To ask the Secretary of State for Justice

(1) for what reasons he is considering accommodating prisoners in bail hostels; what types of prisoners he is considering for that accommodation; and in what locations;

(2) what consultations he plans to hold with police and local authorities before housing rented for asylum seekers is used as bail hostels;

(3) what plans he has to establish further bail houses in North East Lincolnshire; what category of prisoner each will accommodate; and what capacity each will have.

Photo of David Hanson David Hanson The Minister of State, Ministry of Justice

I understand these questions to refer to the Bail Accommodation and Support Service. These are not bail hostels. The service provides accommodation in flats and houses with up to five people sharing, and support to users.

We are providing this service because we consider that prison should be reserved for those who need to be held in custody in order to protect the public. Those defendants, innocent until proven guilty, who can be bailed should be so. Judges and magistrates have consistently asked that we provide more bail accommodation because there are numbers of defendants without accommodation whom the courts consider can be bailed if such accommodation, with necessary support, is made available.

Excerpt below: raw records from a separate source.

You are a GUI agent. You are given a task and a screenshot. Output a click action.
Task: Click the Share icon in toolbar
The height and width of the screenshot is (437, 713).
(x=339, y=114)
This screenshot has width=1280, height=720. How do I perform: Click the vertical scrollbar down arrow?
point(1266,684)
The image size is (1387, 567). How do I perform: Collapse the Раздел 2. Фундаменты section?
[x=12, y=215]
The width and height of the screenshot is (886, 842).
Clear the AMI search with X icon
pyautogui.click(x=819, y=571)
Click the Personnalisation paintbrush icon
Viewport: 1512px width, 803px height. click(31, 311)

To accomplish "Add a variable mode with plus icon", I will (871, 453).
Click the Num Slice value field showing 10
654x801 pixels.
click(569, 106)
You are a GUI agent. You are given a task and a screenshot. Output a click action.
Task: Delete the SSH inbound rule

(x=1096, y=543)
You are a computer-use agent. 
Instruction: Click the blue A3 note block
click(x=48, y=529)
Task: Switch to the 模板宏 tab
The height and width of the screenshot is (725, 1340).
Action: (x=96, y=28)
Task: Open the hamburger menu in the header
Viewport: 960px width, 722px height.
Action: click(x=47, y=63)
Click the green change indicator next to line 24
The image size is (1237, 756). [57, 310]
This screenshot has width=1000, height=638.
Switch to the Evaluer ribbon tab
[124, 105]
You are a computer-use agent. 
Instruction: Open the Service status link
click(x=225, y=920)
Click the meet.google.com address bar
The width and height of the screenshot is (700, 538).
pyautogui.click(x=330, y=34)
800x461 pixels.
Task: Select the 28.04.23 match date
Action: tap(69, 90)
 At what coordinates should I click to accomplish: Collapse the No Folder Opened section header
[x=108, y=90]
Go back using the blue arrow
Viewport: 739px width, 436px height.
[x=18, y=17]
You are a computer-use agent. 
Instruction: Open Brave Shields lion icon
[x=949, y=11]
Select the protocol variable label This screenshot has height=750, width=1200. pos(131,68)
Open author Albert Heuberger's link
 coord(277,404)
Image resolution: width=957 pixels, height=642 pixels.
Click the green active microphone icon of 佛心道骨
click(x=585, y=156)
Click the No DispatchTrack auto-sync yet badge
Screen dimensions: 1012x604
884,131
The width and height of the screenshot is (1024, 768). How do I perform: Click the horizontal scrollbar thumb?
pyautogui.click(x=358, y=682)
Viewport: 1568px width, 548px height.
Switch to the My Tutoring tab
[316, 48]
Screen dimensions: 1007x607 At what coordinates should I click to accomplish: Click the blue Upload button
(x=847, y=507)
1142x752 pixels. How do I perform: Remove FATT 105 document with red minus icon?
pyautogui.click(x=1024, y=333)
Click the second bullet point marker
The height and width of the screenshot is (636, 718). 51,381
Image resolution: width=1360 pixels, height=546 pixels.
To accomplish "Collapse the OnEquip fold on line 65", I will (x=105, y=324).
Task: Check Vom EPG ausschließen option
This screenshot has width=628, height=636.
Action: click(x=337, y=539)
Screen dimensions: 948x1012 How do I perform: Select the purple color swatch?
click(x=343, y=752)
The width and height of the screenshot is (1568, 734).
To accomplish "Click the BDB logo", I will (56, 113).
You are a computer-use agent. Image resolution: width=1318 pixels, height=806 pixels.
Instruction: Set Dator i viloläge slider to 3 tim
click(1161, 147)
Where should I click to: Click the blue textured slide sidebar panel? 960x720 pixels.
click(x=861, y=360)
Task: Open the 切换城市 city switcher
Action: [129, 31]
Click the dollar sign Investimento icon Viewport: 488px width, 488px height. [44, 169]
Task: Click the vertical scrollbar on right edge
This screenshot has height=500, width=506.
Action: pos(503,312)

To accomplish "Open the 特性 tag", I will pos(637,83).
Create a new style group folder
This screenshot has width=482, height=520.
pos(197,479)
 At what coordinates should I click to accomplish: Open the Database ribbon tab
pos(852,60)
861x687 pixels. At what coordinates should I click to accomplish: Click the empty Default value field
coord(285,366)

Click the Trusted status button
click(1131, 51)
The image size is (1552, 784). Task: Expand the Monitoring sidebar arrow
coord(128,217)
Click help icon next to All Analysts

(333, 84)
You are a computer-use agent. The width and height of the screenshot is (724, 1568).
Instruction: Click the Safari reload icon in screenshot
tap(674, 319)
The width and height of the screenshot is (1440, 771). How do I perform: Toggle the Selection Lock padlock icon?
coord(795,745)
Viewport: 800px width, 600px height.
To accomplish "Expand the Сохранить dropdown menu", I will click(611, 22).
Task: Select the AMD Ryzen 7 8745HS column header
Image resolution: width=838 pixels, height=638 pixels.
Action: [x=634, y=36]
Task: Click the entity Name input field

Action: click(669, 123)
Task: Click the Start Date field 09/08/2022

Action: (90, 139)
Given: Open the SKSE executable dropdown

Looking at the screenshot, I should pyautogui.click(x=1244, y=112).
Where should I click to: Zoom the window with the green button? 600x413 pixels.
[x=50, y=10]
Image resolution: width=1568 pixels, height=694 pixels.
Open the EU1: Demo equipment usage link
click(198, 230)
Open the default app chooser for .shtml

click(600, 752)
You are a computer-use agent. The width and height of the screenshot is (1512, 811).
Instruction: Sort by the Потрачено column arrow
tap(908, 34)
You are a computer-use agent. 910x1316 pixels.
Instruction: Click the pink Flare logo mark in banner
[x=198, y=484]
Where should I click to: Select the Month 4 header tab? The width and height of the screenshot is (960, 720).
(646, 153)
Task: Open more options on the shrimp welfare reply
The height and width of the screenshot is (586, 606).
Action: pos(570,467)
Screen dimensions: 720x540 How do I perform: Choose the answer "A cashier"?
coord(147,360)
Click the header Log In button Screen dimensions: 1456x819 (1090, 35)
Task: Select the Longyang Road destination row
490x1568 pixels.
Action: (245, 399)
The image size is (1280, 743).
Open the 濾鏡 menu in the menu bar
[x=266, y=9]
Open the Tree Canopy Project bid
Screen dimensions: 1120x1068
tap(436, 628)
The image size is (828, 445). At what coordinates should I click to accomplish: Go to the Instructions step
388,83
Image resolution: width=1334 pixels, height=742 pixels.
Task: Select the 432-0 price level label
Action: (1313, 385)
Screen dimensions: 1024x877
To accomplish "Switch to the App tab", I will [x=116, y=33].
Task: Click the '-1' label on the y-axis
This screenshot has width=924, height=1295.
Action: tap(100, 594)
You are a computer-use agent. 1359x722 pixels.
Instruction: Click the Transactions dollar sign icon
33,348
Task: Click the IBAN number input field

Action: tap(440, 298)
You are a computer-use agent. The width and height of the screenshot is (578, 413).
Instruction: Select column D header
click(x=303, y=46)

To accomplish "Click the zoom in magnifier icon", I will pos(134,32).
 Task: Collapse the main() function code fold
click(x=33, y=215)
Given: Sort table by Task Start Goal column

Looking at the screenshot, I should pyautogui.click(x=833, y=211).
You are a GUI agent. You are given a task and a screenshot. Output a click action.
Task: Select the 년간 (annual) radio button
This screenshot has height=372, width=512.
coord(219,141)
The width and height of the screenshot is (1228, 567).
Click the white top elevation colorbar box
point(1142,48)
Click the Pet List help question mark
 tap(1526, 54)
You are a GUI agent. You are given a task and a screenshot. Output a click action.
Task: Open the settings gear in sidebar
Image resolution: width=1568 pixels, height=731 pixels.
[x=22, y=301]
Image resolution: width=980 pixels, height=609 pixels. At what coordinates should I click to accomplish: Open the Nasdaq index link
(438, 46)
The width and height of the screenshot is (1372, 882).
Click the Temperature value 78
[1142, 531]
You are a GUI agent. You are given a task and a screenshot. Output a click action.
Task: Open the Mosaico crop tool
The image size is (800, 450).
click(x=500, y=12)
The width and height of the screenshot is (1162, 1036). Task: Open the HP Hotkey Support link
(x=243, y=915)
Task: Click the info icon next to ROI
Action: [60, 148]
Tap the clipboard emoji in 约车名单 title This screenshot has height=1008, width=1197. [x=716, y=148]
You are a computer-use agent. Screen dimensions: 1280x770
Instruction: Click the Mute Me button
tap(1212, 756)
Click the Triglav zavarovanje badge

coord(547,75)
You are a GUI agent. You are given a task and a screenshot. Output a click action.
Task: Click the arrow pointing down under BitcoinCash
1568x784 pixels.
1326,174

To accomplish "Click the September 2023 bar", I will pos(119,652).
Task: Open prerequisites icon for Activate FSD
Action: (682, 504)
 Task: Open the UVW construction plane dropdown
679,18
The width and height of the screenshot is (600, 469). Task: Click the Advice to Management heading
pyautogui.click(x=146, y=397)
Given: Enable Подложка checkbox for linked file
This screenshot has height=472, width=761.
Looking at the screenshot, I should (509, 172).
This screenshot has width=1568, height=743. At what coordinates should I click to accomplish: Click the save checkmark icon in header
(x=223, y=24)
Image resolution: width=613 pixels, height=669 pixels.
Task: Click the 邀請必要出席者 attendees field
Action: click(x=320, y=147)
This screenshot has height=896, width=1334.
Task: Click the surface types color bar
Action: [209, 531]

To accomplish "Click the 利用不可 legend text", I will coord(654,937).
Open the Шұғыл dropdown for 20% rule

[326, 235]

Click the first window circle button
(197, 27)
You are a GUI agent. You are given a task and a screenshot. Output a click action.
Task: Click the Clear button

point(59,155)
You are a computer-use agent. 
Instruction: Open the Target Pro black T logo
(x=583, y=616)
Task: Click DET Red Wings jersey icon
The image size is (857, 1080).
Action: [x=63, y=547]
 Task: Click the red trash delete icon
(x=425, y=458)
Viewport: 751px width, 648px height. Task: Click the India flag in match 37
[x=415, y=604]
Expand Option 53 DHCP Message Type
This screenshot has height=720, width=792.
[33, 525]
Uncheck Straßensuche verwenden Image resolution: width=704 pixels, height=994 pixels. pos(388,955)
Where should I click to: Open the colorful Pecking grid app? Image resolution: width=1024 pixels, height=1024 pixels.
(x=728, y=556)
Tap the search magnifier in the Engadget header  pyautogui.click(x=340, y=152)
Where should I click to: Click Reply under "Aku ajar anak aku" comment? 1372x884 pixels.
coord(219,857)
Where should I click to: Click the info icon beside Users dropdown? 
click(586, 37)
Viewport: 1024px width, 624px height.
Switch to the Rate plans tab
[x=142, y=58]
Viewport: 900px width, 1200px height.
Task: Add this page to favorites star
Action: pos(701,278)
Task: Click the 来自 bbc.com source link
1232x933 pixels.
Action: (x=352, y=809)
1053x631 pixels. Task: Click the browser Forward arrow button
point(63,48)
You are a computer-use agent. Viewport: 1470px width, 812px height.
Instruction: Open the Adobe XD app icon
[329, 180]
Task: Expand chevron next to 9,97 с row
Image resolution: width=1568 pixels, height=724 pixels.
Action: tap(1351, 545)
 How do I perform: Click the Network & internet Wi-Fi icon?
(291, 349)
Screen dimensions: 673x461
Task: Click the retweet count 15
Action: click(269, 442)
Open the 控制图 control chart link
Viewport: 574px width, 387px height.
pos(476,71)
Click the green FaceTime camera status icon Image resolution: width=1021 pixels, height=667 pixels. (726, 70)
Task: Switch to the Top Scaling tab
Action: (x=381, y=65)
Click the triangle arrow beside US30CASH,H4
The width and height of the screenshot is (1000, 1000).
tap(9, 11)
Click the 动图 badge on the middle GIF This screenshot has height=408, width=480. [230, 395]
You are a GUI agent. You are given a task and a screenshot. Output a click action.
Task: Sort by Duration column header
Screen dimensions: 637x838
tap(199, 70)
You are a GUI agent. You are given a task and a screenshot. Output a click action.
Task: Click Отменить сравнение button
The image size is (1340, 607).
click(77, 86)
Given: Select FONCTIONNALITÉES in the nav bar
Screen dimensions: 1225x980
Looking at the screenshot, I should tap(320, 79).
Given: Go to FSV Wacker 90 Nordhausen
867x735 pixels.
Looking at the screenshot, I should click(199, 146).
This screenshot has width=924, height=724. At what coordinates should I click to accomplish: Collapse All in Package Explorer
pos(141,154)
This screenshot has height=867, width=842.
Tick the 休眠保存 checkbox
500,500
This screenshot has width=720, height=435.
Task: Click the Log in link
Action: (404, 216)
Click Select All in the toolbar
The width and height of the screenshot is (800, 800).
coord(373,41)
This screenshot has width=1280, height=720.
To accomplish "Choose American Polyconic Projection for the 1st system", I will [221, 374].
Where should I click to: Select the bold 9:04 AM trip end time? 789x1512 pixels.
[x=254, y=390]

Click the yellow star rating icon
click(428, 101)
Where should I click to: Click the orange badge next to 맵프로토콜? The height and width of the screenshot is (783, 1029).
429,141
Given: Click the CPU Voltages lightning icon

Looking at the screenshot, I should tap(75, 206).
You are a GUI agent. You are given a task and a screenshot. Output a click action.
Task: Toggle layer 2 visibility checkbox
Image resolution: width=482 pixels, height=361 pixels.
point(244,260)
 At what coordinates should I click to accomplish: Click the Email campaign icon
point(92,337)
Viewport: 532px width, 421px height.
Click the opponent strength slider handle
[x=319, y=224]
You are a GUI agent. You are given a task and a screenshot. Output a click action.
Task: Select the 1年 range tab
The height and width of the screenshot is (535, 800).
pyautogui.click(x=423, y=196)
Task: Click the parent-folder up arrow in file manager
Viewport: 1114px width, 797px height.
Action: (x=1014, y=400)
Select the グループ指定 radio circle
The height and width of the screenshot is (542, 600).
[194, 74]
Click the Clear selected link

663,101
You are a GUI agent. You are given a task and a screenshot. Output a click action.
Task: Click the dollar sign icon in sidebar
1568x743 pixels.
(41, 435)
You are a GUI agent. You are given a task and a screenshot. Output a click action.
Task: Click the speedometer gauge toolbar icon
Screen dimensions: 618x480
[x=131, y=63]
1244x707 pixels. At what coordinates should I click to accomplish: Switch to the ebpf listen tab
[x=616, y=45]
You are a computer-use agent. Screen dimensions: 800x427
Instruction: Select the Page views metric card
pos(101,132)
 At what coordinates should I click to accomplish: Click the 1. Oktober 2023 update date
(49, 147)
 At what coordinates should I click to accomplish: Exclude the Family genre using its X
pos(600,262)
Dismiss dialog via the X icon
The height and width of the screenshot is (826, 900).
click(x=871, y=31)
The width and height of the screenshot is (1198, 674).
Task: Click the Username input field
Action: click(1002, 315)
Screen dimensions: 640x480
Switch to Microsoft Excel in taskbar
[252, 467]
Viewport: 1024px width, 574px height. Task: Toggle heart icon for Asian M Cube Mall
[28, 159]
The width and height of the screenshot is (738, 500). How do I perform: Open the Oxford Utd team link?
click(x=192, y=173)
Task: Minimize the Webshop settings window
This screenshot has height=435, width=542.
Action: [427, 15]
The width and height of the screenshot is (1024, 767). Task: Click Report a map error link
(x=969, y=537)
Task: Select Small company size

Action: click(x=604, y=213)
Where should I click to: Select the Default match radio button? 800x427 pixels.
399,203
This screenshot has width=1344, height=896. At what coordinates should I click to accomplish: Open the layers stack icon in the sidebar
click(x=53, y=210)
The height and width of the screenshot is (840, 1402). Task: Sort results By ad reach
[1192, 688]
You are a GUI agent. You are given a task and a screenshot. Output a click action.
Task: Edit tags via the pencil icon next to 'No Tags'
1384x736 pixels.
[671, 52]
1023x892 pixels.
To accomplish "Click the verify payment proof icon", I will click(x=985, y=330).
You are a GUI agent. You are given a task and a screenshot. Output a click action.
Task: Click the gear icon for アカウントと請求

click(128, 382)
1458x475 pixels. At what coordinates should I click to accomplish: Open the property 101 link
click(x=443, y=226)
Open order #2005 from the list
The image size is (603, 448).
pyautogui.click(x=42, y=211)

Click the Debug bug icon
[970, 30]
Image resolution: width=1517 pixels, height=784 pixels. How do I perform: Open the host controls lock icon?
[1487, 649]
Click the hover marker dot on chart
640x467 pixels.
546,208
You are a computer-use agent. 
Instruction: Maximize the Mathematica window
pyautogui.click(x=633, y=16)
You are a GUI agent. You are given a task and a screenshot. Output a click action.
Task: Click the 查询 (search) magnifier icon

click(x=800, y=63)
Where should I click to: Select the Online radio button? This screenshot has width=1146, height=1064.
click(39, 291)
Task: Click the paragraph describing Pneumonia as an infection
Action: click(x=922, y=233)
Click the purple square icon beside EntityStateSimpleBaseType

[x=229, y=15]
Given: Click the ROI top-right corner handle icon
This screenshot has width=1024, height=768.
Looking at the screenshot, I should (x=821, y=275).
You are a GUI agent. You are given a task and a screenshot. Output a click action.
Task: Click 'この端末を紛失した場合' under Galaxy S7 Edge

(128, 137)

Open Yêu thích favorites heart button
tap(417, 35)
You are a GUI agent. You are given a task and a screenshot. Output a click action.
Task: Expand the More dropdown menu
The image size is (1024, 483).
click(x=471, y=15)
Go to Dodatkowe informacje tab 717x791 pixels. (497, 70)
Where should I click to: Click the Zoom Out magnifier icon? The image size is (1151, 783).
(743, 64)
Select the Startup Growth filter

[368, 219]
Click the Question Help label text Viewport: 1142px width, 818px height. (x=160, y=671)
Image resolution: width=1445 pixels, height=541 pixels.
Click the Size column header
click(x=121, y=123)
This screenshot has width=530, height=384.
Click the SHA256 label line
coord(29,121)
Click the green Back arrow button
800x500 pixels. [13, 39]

Similarly there are prisoners eligible for release on home detention curfew, with a tag, who cannot be released because they do not have an address at which they can be curfewed. The service enables prison governors to make decisions to release such people. It is not in the public interest to keep in prison people who do not need to be there.

The service is available for defendants whom the courts have assessed as suitable for bail, and for sentenced prisoners released on home detention curfew after a thorough risk assessment by the prison governor. Excluded from the service are those convicted of or charged with sex offences, those convicted of arson in the last 10 years or charged with arson and those who pose a significant risk to the public or to ClearSprings staff or to others in a shared house.

A list of towns or areas where accommodation is currently provided or is being sought was included in my written answer of 21 January 2008, Hansard, column 1655W).

12 ClearSprings properties now used for the Bail Accommodation and Support Service were used previously for the ClearSprings asylum contract. The local authorities and police were consulted as to suitability, and were advised when the premises were made available for BASS.

There is currently one four-bed property in Grimsby. This was not previously used for asylum seekers. A three-bed property is being sought in Scunthorpe. This requirement has been identified by the regional offender manager in discussion with probation and taking account of the volume of defendants through the courts.